_How to complete this task_
From the first line to the last, copy the data exactly.

[Dataset entries]
========
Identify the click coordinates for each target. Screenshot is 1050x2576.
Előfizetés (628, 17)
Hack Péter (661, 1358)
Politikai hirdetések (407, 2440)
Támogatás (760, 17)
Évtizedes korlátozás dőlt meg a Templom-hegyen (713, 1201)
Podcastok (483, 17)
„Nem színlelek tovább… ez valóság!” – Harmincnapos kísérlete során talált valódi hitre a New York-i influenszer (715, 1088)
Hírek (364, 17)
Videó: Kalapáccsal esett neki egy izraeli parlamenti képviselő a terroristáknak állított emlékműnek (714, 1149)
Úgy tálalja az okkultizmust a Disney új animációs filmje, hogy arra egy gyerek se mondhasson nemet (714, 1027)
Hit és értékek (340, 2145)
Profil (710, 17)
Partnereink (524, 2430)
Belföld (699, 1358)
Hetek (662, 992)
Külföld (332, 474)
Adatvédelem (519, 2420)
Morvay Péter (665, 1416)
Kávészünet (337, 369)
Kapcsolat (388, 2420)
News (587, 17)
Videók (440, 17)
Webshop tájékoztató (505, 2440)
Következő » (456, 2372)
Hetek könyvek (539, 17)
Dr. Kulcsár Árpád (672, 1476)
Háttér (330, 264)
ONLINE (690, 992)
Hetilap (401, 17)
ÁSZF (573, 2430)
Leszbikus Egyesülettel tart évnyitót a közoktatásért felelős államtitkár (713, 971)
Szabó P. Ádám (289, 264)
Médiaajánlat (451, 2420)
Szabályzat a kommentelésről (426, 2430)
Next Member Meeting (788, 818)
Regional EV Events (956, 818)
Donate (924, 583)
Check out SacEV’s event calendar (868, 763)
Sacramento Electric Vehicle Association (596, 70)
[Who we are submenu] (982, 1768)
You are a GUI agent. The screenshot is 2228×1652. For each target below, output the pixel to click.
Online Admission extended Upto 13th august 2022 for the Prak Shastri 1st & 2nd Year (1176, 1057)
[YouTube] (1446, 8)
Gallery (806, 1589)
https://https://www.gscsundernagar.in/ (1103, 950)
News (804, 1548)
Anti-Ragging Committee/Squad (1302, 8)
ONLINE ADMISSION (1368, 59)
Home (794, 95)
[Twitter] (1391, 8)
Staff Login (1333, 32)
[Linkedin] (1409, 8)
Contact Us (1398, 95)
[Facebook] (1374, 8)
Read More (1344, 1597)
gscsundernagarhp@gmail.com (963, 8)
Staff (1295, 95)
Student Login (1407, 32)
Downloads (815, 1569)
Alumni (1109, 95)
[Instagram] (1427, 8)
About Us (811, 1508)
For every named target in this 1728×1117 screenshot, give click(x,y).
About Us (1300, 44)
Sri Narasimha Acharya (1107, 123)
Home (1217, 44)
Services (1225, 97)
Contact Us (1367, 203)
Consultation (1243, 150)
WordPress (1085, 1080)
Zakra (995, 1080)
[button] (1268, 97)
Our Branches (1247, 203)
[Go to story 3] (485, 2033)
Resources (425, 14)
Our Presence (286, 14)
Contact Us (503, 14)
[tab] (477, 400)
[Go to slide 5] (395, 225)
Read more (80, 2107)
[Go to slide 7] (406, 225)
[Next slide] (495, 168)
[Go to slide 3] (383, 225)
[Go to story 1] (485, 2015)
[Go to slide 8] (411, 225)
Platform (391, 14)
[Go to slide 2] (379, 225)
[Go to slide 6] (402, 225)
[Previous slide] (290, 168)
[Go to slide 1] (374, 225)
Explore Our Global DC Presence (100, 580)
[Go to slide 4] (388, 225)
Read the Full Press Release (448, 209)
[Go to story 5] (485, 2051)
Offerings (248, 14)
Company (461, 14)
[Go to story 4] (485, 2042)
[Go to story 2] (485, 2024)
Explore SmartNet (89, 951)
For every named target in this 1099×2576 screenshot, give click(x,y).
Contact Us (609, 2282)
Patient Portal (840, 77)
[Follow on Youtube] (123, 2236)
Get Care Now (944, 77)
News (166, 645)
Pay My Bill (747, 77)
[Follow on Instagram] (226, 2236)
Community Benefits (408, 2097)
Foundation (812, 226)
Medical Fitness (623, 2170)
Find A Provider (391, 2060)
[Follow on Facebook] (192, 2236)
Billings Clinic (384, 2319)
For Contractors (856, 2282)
========
_Output of the exercise_
Identify the click coordinates for each target. Screenshot is 1050x2576.
Előfizetés (628, 17)
Hack Péter (661, 1358)
Politikai hirdetések (407, 2440)
Támogatás (760, 17)
Évtizedes korlátozás dőlt meg a Templom-hegyen (713, 1201)
Podcastok (483, 17)
„Nem színlelek tovább… ez valóság!” – Harmincnapos kísérlete során talált valódi hitre a New York-i influenszer (715, 1088)
Hírek (364, 17)
Videó: Kalapáccsal esett neki egy izraeli parlamenti képviselő a terroristáknak állított emlékműnek (714, 1149)
Úgy tálalja az okkultizmust a Disney új animációs filmje, hogy arra egy gyerek se mondhasson nemet (714, 1027)
Hit és értékek (340, 2145)
Profil (710, 17)
Partnereink (524, 2430)
Belföld (699, 1358)
Hetek (662, 992)
Külföld (332, 474)
Adatvédelem (519, 2420)
Morvay Péter (665, 1416)
Kávészünet (337, 369)
Kapcsolat (388, 2420)
News (587, 17)
Videók (440, 17)
Webshop tájékoztató (505, 2440)
Következő » (456, 2372)
Hetek könyvek (539, 17)
Dr. Kulcsár Árpád (672, 1476)
Háttér (330, 264)
ONLINE (690, 992)
Hetilap (401, 17)
ÁSZF (573, 2430)
Leszbikus Egyesülettel tart évnyitót a közoktatásért felelős államtitkár (713, 971)
Szabó P. Ádám (289, 264)
Médiaajánlat (451, 2420)
Szabályzat a kommentelésről (426, 2430)
Next Member Meeting (788, 818)
Regional EV Events (956, 818)
Donate (924, 583)
Check out SacEV’s event calendar (868, 763)
Sacramento Electric Vehicle Association (596, 70)
[Who we are submenu] (982, 1768)
You are a GUI agent. The screenshot is 2228×1652. For each target below, output the pixel to click.
Online Admission extended Upto 13th august 2022 for the Prak Shastri 1st & 2nd Year (1176, 1057)
[YouTube] (1446, 8)
Gallery (806, 1589)
https://https://www.gscsundernagar.in/ (1103, 950)
News (804, 1548)
Anti-Ragging Committee/Squad (1302, 8)
ONLINE ADMISSION (1368, 59)
Home (794, 95)
[Twitter] (1391, 8)
Staff Login (1333, 32)
[Linkedin] (1409, 8)
Contact Us (1398, 95)
[Facebook] (1374, 8)
Read More (1344, 1597)
gscsundernagarhp@gmail.com (963, 8)
Staff (1295, 95)
Student Login (1407, 32)
Downloads (815, 1569)
Alumni (1109, 95)
[Instagram] (1427, 8)
About Us (811, 1508)
For every named target in this 1728×1117 screenshot, give click(x,y).
About Us (1300, 44)
Sri Narasimha Acharya (1107, 123)
Home (1217, 44)
Services (1225, 97)
Contact Us (1367, 203)
Consultation (1243, 150)
WordPress (1085, 1080)
Zakra (995, 1080)
[button] (1268, 97)
Our Branches (1247, 203)
[Go to story 3] (485, 2033)
Resources (425, 14)
Our Presence (286, 14)
Contact Us (503, 14)
[tab] (477, 400)
[Go to slide 5] (395, 225)
Read more (80, 2107)
[Go to slide 7] (406, 225)
[Next slide] (495, 168)
[Go to slide 3] (383, 225)
[Go to story 1] (485, 2015)
[Go to slide 8] (411, 225)
Platform (391, 14)
[Go to slide 2] (379, 225)
[Go to slide 6] (402, 225)
[Previous slide] (290, 168)
[Go to slide 1] (374, 225)
Explore Our Global DC Presence (100, 580)
[Go to slide 4] (388, 225)
Read the Full Press Release (448, 209)
[Go to story 5] (485, 2051)
Offerings (248, 14)
Company (461, 14)
[Go to story 4] (485, 2042)
[Go to story 2] (485, 2024)
Explore SmartNet (89, 951)
For every named target in this 1099×2576 screenshot, give click(x,y).
Contact Us (609, 2282)
Patient Portal (840, 77)
[Follow on Youtube] (123, 2236)
Get Care Now (944, 77)
News (166, 645)
Pay My Bill (747, 77)
[Follow on Instagram] (226, 2236)
Community Benefits (408, 2097)
Foundation (812, 226)
Medical Fitness (623, 2170)
Find A Provider (391, 2060)
[Follow on Facebook] (192, 2236)
Billings Clinic (384, 2319)
For Contractors (856, 2282)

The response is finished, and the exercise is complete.